• **Your objective**:
Each line below must be written out exactly as shown.

• **Given entries**:

----

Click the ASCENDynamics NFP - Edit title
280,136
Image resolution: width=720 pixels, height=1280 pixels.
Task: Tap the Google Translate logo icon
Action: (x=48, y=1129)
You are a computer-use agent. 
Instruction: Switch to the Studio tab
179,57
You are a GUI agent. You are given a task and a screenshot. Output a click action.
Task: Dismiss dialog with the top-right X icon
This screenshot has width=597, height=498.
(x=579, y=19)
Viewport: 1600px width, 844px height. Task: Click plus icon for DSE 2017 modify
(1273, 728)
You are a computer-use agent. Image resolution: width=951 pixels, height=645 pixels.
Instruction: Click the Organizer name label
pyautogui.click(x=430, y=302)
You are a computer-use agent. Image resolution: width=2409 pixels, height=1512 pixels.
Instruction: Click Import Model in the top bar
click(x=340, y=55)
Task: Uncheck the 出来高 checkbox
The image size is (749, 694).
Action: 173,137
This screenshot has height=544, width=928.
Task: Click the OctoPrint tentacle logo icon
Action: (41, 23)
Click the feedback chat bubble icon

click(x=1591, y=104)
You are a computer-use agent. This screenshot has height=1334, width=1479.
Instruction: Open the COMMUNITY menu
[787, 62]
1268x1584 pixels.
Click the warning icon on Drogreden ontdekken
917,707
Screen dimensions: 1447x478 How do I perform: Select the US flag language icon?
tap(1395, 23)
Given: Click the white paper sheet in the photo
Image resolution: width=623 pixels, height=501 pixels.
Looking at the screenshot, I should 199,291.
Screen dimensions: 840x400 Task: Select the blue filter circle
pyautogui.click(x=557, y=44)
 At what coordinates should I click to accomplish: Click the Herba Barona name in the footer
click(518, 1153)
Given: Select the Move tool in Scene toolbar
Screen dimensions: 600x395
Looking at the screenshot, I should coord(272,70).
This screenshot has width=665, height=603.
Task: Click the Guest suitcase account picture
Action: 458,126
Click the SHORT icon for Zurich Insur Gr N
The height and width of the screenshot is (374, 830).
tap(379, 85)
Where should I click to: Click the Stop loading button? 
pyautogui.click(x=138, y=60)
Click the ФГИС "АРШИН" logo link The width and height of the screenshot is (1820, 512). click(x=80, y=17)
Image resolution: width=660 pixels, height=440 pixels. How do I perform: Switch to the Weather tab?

----

• **Result of this exercise**:
Click the ASCENDynamics NFP - Edit title
280,136
Image resolution: width=720 pixels, height=1280 pixels.
Task: Tap the Google Translate logo icon
Action: (x=48, y=1129)
You are a computer-use agent. 
Instruction: Switch to the Studio tab
179,57
You are a GUI agent. You are given a task and a screenshot. Output a click action.
Task: Dismiss dialog with the top-right X icon
This screenshot has width=597, height=498.
(x=579, y=19)
Viewport: 1600px width, 844px height. Task: Click plus icon for DSE 2017 modify
(1273, 728)
You are a computer-use agent. Image resolution: width=951 pixels, height=645 pixels.
Instruction: Click the Organizer name label
pyautogui.click(x=430, y=302)
You are a computer-use agent. Image resolution: width=2409 pixels, height=1512 pixels.
Instruction: Click Import Model in the top bar
click(x=340, y=55)
Task: Uncheck the 出来高 checkbox
The image size is (749, 694).
Action: 173,137
This screenshot has height=544, width=928.
Task: Click the OctoPrint tentacle logo icon
Action: (41, 23)
Click the feedback chat bubble icon

click(x=1591, y=104)
You are a computer-use agent. This screenshot has height=1334, width=1479.
Instruction: Open the COMMUNITY menu
[787, 62]
1268x1584 pixels.
Click the warning icon on Drogreden ontdekken
917,707
Screen dimensions: 1447x478 How do I perform: Select the US flag language icon?
tap(1395, 23)
Given: Click the white paper sheet in the photo
Image resolution: width=623 pixels, height=501 pixels.
Looking at the screenshot, I should 199,291.
Screen dimensions: 840x400 Task: Select the blue filter circle
pyautogui.click(x=557, y=44)
 At what coordinates should I click to accomplish: Click the Herba Barona name in the footer
click(518, 1153)
Given: Select the Move tool in Scene toolbar
Screen dimensions: 600x395
Looking at the screenshot, I should coord(272,70).
This screenshot has width=665, height=603.
Task: Click the Guest suitcase account picture
Action: 458,126
Click the SHORT icon for Zurich Insur Gr N
The height and width of the screenshot is (374, 830).
tap(379, 85)
Where should I click to: Click the Stop loading button? 
pyautogui.click(x=138, y=60)
Click the ФГИС "АРШИН" logo link The width and height of the screenshot is (1820, 512). click(x=80, y=17)
Image resolution: width=660 pixels, height=440 pixels. How do I perform: Switch to the Weather tab?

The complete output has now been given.